WRITTEN TASK → Put the lines of the items below into a JSON list of strings, one string per line and blank lines omitted, starting at the line containing "How do I perform: Open" and ending at the line containing "coord(67,441)".

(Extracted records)
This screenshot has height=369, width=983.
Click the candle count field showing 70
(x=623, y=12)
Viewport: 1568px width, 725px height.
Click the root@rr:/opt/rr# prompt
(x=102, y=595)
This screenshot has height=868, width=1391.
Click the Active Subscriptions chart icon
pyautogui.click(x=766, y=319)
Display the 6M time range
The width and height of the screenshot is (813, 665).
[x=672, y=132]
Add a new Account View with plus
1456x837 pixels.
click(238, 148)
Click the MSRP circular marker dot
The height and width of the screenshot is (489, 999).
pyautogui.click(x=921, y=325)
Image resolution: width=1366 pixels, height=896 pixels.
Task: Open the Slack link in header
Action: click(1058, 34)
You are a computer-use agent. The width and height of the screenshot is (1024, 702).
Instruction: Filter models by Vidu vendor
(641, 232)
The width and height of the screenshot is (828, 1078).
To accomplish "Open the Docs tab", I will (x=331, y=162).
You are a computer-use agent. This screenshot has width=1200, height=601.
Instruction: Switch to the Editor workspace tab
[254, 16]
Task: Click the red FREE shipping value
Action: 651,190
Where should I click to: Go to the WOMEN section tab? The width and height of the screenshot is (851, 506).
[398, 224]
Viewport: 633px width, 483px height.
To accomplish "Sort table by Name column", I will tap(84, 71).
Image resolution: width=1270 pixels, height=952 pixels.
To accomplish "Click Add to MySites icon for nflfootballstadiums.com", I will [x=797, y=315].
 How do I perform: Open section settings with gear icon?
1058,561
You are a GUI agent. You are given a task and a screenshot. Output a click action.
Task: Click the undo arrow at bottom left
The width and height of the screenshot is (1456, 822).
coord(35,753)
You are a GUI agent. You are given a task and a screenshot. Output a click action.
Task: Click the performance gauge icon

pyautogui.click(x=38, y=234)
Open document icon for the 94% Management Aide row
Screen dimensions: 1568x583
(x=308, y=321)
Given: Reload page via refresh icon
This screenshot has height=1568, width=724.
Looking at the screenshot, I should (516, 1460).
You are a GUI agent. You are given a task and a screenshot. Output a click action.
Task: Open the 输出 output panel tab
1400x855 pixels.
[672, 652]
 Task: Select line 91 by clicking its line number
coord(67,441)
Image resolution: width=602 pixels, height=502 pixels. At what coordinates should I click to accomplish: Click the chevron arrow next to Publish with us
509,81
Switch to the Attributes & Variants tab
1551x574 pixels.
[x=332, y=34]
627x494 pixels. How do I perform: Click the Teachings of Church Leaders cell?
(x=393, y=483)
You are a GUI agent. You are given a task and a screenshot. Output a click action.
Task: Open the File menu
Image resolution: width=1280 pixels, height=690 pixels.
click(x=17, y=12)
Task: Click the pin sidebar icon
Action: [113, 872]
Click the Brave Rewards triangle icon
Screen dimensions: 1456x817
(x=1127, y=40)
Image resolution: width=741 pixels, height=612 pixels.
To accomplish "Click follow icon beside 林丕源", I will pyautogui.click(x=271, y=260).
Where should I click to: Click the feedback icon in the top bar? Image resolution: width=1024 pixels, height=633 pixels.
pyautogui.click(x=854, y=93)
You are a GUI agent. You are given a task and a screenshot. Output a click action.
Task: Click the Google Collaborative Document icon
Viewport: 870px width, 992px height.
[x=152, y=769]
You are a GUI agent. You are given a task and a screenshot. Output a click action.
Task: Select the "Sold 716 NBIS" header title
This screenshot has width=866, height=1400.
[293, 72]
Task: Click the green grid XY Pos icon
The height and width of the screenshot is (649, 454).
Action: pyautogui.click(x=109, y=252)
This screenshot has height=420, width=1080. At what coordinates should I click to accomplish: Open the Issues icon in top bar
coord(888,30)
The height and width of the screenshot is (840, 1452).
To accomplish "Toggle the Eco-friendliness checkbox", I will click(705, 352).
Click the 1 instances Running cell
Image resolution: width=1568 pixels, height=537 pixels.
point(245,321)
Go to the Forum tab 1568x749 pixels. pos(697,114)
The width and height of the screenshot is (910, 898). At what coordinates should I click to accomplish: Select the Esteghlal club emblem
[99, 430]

REPLY →
[
  " How do I perform: Open section settings with gear icon?",
  "1058,561",
  "You are a GUI agent. You are given a task and a screenshot. Output a click action.",
  "Task: Click the undo arrow at bottom left",
  "The width and height of the screenshot is (1456, 822).",
  "coord(35,753)",
  "You are a GUI agent. You are given a task and a screenshot. Output a click action.",
  "Task: Click the performance gauge icon",
  "pyautogui.click(x=38, y=234)",
  "Open document icon for the 94% Management Aide row",
  "Screen dimensions: 1568x583",
  "(x=308, y=321)",
  "Given: Reload page via refresh icon",
  "This screenshot has height=1568, width=724.",
  "Looking at the screenshot, I should (516, 1460).",
  "You are a GUI agent. You are given a task and a screenshot. Output a click action.",
  "Task: Open the 输出 output panel tab",
  "1400x855 pixels.",
  "[672, 652]",
  " Task: Select line 91 by clicking its line number",
  "coord(67,441)"
]